Your objective: Where the line containing "Viewport: 1232px width, 959px height." appears below, start there and repeat each line exactly to the end. Leave the pictures out.

[Stored items]
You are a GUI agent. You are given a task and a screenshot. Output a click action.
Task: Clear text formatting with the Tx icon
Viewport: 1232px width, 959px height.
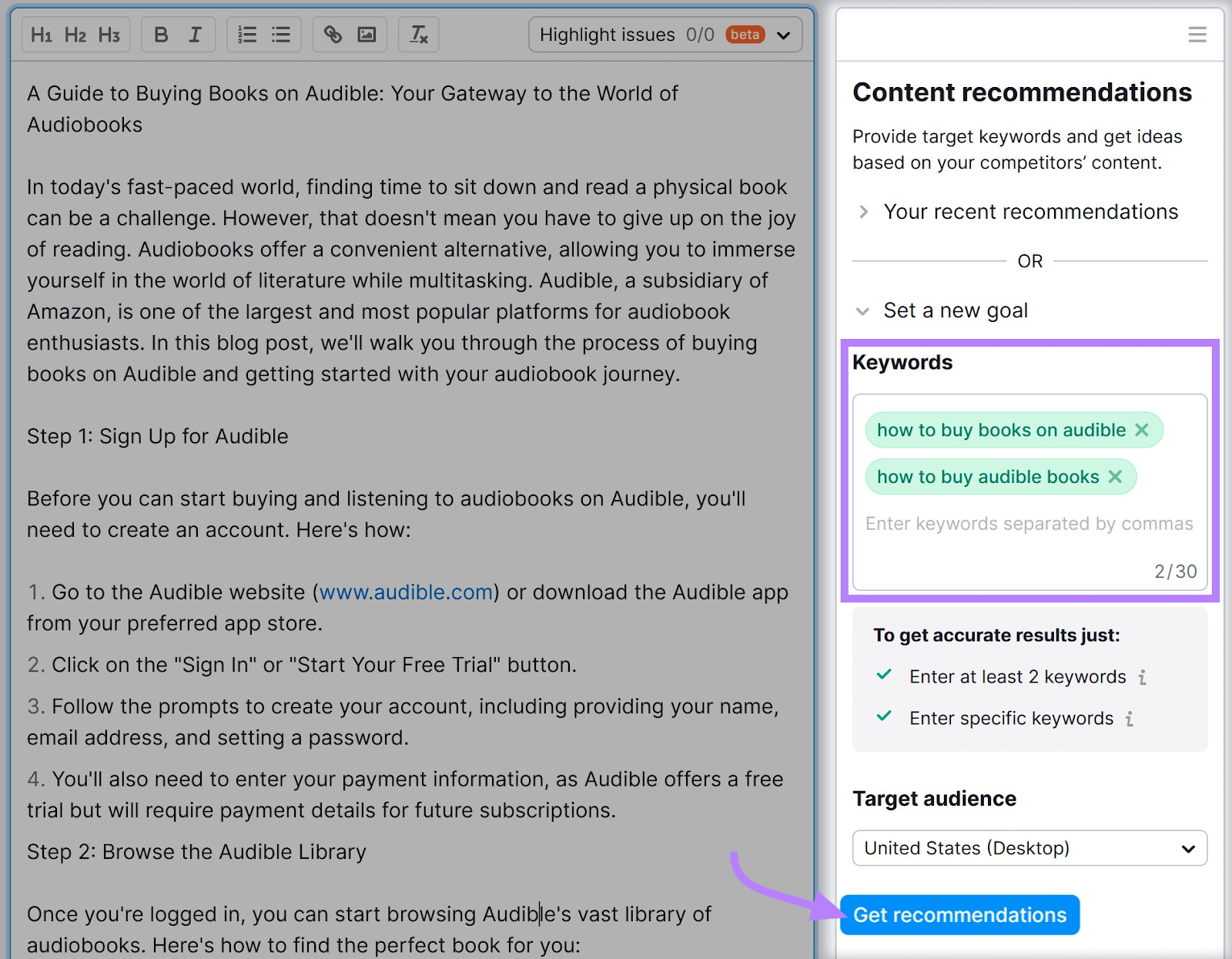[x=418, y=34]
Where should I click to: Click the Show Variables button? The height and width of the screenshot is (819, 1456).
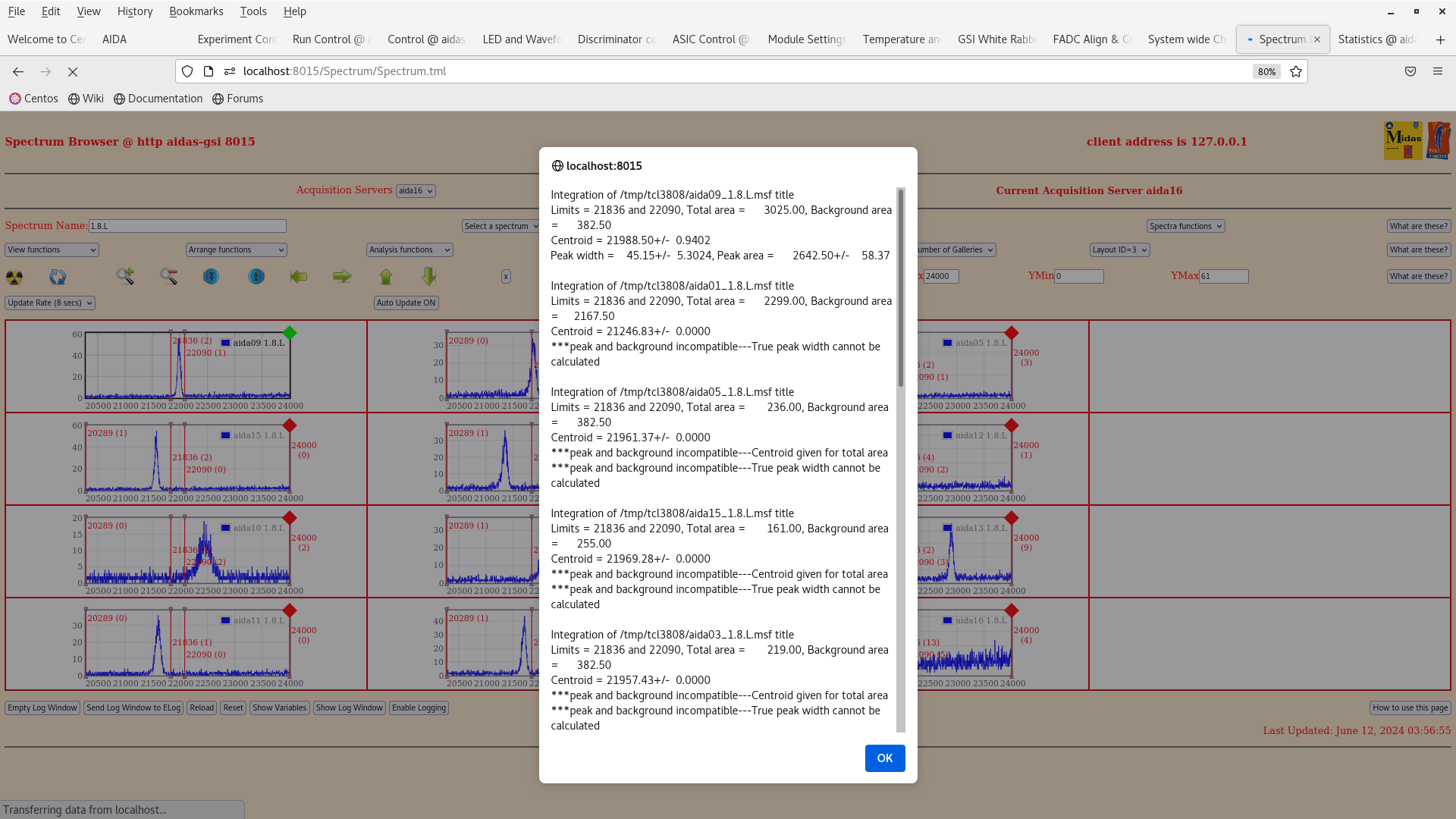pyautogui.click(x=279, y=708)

Response area:
Viewport: 1232px width, 959px height.
[x=418, y=34]
Where should I click to: Click the Show Variables button? The height and width of the screenshot is (819, 1456).
pyautogui.click(x=279, y=708)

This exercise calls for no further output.